- 选文
※
严格地说,没有知识分子的辛勤劳动,革命是难以进行的。就中国而论,如果没有老一辈无产阶级革命家的介绍,马克思列宁主义能在中国传播么?中国革命之所以取得胜利,关键在于把马克思主义普遍真理与中国革命实践相结合。毛泽东、周恩来、刘少奇、朱德等同志开辟了这条道路并完成了这项任务,而他们无一不是知识十分渊博的。知识分子的功劳不仅不能贬低,而且是应该大书特书的。
毛泽东同志在抗日战争时期,就提出武装斗争和文化斗争两个方面军相互配合的问题,并且阐明了两者的关系。他还再三强调知识分子的重要性,认为知识分子不是多了,而是少了,必须吸收千百万知识分子进入革命阵营,才能加强抗战的实力。足证这个问题在战争时期也是非常重要的。
从新民主主义革命进入社会主义革命和社会主义建设,以至向更加宏伟的共产主义目标前进,都是离不开工农群众和知识分子共同努力的。特别是我国当前的现代化建设,更加迫切需要知识分子充分发挥才智,才能完成这一光荣而又艰巨的历史任务。现代化建设的最后归宿体现为物质文明和精神文明两方面,而两者又是相辅相成,互为因果的。没有知识分子的劳绩,高度的物质文明和精神文明都建立不起来。共产主义思想是在继承和发展人类所有优秀文化财富中形成的,在建设以共产主义思想为核心的社会主义精神文明的过程中,知识分子承担着重要的任务。
然而,对于这样一个需要认真对待的重大问题,我们却走过一段曲折的道路。歧视知识分子的偏见经常存在着,恰象一座冰山随着海浪的滚动而变化,时隐时现,忽高忽低。六十年代初期,周恩来同志曾经提出要为知识分子“脱帽加冕”。如果从那时开始,我们能够正确认识这个问题,不再继续让知识分子在极端不愉快的情景下,背着沉重的包袱而步履维艰,进退两难,那么,对于我们的社会主义建设事业,肯定是会大有好处的。可惜我们在这个问题上蹉跎岁月,长久地徘徊僵持。那种偏见发展到“文化大革命”,几乎占统治地位了。张春桥、姚文元之类竟然提出了“知识越多越反动”那样荒谬绝伦的口号,从而使排斥、打击、迫害、摧残知识分子的暴行达到了登峰造极的地步。
※
- 任务一组
• A. 根据选文回答:
(i) 抗日战争时期,毛泽东同志提出哪两个方面军相互配合?
(ii) 六十年代初期,周恩来同志提出要为知识分子做什么?
(iii) 现代化建设的最后归宿体现为哪两方面?
• B. 请改写选文中以含有“毛泽东同志在抗日战争时期,就”的字句开头、以“文明的过程中,知识分子承担着重要的任务。”收尾的部分,把其中的“相辅相成”换成“相互促进”。
这些数据行与选文无关,是另外的材料。

查找元素的记录
※
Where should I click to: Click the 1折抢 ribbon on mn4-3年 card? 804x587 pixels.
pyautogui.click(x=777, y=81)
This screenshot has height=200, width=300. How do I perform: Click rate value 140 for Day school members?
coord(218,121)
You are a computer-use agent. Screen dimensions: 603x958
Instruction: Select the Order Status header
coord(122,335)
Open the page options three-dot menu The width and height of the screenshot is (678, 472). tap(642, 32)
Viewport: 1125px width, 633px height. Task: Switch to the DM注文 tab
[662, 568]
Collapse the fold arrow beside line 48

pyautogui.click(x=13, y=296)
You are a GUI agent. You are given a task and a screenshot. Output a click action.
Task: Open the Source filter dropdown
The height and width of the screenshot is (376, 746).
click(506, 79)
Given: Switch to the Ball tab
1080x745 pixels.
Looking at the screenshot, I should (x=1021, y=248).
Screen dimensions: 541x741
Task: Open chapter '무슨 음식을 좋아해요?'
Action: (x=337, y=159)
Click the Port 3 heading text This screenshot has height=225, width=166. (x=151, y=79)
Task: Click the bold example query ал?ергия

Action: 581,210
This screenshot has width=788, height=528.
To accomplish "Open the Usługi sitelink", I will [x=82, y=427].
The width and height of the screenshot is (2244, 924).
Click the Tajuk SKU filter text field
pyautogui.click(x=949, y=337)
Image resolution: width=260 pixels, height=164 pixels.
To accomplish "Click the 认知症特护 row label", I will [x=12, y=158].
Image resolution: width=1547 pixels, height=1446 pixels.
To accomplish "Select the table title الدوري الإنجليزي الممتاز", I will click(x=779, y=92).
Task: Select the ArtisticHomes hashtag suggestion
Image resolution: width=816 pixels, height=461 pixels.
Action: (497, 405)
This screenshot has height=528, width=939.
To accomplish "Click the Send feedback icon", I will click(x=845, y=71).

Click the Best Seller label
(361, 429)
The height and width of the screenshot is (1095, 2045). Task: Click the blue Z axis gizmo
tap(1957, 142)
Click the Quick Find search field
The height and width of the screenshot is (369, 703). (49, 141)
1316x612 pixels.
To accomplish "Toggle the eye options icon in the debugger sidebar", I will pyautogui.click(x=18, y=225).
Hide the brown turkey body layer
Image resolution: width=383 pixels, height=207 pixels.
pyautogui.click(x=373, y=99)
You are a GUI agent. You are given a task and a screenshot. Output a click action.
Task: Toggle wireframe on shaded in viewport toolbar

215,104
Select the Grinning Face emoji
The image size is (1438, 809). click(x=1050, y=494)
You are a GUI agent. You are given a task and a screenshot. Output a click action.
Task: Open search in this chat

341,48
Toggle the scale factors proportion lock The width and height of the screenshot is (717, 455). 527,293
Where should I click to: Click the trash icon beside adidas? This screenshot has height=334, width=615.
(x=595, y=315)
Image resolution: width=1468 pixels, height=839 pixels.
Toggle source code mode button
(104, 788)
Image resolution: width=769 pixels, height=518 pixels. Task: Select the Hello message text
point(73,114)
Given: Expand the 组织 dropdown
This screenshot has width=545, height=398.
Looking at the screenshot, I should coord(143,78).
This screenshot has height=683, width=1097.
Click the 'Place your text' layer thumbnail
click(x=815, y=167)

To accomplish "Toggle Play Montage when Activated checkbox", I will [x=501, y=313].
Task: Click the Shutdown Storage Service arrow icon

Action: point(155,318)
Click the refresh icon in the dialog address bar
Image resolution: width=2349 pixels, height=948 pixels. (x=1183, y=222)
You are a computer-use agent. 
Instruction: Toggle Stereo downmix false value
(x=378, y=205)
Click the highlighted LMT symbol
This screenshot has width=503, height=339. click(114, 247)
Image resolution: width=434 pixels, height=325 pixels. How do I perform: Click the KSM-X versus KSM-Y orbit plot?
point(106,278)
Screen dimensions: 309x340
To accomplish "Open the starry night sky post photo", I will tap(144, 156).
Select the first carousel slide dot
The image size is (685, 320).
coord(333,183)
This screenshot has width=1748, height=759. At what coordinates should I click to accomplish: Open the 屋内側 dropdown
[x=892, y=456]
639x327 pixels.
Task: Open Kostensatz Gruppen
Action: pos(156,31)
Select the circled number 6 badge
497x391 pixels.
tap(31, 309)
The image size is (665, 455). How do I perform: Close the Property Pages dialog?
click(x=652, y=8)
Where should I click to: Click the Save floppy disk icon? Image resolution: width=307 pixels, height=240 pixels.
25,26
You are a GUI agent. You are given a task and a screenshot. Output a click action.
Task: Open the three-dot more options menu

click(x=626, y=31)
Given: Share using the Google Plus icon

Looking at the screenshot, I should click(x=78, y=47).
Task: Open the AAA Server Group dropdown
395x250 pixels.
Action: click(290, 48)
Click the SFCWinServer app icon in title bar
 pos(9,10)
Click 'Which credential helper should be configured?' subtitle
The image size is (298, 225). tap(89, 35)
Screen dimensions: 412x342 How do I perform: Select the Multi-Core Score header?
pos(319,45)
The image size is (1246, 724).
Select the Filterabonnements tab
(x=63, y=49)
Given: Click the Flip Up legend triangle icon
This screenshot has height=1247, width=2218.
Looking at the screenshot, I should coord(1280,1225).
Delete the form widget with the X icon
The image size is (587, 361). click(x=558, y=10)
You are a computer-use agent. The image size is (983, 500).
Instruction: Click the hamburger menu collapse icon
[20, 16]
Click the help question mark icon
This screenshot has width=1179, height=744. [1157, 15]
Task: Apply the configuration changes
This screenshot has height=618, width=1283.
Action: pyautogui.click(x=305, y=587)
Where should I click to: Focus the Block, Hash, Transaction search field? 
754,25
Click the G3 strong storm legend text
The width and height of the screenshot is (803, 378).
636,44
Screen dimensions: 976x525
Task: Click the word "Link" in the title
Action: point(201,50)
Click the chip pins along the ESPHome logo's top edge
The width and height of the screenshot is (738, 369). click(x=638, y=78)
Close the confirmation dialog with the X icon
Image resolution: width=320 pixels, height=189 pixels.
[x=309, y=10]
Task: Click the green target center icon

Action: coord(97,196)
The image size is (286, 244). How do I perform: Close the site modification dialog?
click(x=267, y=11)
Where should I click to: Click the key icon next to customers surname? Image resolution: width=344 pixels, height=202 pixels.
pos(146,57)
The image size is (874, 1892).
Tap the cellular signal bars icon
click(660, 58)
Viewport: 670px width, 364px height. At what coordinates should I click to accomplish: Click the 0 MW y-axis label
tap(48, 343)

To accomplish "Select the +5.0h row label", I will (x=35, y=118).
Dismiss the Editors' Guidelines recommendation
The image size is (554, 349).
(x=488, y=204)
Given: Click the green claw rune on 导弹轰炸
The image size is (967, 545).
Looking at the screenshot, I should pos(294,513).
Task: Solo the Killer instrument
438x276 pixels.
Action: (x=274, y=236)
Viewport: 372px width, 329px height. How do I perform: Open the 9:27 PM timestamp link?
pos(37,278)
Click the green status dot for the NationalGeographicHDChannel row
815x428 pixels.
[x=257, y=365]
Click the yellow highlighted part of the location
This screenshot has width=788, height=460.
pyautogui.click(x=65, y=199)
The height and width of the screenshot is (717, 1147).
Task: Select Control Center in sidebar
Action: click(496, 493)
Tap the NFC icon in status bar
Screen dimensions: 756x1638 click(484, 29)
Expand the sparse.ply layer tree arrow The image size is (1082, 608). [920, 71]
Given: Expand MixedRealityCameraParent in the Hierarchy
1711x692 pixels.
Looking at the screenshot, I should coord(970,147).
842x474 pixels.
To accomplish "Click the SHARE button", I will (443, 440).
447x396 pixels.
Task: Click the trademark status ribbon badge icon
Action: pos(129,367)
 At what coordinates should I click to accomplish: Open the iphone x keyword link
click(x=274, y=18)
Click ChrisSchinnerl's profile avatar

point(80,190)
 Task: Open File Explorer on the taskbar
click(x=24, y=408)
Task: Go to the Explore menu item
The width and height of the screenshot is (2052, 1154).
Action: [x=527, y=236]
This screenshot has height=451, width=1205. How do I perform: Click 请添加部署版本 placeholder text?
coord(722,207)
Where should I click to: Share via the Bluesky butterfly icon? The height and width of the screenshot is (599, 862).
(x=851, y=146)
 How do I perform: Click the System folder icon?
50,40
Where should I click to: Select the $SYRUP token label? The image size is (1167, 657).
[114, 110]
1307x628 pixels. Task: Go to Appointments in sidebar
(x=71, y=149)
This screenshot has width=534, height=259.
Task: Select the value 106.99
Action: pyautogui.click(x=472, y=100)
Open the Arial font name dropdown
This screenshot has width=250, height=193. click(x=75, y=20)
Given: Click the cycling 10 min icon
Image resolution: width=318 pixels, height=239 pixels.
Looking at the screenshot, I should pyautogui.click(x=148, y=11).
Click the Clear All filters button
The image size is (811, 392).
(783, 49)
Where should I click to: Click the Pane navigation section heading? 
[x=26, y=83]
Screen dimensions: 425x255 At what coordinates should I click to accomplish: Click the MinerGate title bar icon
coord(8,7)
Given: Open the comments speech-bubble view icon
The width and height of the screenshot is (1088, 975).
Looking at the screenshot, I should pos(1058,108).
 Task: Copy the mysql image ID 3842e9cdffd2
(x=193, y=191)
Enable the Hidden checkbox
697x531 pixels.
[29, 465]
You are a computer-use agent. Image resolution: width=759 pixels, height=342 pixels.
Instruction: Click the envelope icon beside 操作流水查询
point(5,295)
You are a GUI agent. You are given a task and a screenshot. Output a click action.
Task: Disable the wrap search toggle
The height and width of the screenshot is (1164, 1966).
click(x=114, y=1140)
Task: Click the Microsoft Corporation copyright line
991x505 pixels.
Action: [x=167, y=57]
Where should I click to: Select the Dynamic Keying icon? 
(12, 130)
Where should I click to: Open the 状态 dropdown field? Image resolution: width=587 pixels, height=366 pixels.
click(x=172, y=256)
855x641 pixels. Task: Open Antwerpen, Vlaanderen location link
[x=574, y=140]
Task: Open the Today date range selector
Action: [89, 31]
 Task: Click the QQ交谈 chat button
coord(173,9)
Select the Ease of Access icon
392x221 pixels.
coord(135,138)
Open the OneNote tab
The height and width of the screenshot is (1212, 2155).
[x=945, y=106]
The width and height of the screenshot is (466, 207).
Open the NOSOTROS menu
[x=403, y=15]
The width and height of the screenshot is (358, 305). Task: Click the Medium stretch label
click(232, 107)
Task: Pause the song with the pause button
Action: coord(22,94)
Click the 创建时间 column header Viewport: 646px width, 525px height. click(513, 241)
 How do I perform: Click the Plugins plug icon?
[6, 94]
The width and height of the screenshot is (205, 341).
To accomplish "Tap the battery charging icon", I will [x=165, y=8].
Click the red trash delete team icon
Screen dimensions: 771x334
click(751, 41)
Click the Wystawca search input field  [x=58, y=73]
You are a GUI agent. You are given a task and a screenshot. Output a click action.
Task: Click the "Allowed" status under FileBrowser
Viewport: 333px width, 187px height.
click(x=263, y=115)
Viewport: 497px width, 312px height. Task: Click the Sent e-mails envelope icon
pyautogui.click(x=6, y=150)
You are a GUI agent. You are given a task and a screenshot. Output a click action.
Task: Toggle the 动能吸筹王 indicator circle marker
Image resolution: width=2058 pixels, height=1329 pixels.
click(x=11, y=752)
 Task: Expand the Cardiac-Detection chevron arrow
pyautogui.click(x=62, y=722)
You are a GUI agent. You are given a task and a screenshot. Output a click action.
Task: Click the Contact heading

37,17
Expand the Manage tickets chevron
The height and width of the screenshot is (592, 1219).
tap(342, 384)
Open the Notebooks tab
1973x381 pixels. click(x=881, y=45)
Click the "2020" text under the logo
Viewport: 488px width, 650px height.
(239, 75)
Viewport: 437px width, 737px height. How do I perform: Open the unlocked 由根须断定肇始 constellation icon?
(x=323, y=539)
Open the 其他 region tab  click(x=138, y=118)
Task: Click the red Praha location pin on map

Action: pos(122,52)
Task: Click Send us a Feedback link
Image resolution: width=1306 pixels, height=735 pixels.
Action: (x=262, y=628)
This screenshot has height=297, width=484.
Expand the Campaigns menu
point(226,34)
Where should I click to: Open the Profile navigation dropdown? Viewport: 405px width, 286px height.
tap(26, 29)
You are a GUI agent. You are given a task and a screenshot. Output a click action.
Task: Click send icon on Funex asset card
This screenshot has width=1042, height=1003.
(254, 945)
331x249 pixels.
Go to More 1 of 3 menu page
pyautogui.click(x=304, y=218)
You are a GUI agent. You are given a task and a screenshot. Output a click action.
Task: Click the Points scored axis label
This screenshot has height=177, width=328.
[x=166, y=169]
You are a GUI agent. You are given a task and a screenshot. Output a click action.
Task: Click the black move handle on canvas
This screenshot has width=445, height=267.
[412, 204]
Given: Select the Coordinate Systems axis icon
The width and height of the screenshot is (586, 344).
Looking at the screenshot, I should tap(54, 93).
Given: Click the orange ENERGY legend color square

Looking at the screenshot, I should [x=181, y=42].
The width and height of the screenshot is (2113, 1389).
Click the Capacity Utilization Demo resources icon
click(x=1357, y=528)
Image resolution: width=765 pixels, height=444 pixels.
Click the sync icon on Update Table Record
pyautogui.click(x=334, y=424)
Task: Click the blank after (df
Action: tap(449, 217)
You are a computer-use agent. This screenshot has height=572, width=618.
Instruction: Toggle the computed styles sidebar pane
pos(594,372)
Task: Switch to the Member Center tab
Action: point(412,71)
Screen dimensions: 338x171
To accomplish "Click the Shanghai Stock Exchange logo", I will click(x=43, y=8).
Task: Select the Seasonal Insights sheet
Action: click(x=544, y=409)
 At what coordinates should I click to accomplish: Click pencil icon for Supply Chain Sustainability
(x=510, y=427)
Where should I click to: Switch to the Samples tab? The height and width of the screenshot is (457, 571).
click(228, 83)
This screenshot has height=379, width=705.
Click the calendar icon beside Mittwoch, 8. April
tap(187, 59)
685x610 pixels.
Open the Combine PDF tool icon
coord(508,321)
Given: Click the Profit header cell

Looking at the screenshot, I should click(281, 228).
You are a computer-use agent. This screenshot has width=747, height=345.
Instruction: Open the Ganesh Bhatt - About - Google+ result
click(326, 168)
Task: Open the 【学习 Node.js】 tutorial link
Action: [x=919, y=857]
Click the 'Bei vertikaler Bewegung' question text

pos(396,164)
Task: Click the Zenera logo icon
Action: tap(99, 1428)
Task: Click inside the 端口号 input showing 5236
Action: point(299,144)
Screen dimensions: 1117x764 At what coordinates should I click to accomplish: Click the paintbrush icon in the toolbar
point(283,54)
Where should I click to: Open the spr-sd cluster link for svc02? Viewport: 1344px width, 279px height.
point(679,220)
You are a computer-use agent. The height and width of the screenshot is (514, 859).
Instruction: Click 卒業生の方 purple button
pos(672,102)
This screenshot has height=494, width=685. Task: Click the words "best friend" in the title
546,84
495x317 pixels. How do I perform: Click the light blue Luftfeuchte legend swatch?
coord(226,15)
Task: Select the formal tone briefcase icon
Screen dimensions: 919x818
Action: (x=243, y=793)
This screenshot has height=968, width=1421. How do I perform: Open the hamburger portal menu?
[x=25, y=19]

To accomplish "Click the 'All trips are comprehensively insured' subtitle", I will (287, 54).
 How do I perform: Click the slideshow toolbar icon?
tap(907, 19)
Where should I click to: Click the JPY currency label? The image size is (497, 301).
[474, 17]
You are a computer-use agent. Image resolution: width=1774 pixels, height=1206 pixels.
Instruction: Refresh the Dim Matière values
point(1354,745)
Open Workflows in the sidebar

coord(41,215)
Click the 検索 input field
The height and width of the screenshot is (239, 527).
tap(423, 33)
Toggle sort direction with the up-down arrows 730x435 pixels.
※
- 所给答案
• A.
(i) 武装斗争和文化斗争两个方面军。
(ii) 为知识分子“脱帽加冕”。
(iii) 物质文明和精神文明两方面。

• B.
毛泽东同志在抗日战争时期,就提出武装斗争和文化斗争两个方面军相互配合的问题,并且阐明了两者的关系。他还再三强调知识分子的重要性,认为知识分子不是多了,而是少了,必须吸收千百万知识分子进入革命阵营,才能加强抗战的实力。足证这个问题在战争时期也是非常重要的。
从新民主主义革命进入社会主义革命和社会主义建设,以至向更加宏伟的共产主义目标前进,都是离不开工农群众和知识分子共同努力的。特别是我国当前的现代化建设,更加迫切需要知识分子充分发挥才智,才能完成这一光荣而又艰巨的历史任务。现代化建设的最后归宿体现为物质文明和精神文明两方面,而两者又是相互促进,互为因果的。没有知识分子的劳绩,高度的物质文明和精神文明都建立不起来。共产主义思想是在继承和发展人类所有优秀文化财富中形成的,在建设以共产主义思想为核心的社会主义精神文明的过程中,知识分子承担着重要的任务。